Among the entries below, take the line with "The width and height of the screenshot is (798, 494)." and the line with "Click the blue", and output them and every line between them exactly, with nothing else.

**Data provided**
════════════════════

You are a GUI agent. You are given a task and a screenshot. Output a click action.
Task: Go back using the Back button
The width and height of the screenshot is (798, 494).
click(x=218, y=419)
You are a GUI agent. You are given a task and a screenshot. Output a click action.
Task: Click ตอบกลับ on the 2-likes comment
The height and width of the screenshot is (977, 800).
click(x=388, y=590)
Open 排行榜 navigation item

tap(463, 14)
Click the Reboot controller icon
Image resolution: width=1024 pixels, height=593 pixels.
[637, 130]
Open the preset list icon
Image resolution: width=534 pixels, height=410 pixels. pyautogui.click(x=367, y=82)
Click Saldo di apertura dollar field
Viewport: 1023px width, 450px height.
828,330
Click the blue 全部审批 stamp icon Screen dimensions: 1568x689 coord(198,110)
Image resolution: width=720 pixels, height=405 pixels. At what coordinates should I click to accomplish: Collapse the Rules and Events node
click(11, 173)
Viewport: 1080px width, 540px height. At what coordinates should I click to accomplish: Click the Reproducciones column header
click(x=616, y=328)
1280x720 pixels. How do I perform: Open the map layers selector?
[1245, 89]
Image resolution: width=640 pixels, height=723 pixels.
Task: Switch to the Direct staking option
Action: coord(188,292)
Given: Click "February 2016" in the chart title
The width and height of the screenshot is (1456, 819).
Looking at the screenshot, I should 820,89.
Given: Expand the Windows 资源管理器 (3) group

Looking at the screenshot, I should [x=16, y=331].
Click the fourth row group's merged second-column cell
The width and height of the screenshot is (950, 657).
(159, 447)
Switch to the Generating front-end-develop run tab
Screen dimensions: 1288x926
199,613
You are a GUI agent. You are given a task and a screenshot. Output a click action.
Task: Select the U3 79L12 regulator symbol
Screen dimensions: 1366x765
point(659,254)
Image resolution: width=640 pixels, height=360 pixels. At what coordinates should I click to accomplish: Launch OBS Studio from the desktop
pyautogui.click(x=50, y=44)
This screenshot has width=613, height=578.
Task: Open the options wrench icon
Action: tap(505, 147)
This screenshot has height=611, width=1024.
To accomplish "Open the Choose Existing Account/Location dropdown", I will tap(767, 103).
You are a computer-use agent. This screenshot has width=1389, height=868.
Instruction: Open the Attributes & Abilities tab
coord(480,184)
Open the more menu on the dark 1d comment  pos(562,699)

════════════════════

**Solved exercise**
The width and height of the screenshot is (798, 494).
click(x=218, y=419)
You are a GUI agent. You are given a task and a screenshot. Output a click action.
Task: Click ตอบกลับ on the 2-likes comment
The height and width of the screenshot is (977, 800).
click(x=388, y=590)
Open 排行榜 navigation item

tap(463, 14)
Click the Reboot controller icon
Image resolution: width=1024 pixels, height=593 pixels.
[637, 130]
Open the preset list icon
Image resolution: width=534 pixels, height=410 pixels. pyautogui.click(x=367, y=82)
Click Saldo di apertura dollar field
Viewport: 1023px width, 450px height.
828,330
Click the blue 全部审批 stamp icon Screen dimensions: 1568x689 coord(198,110)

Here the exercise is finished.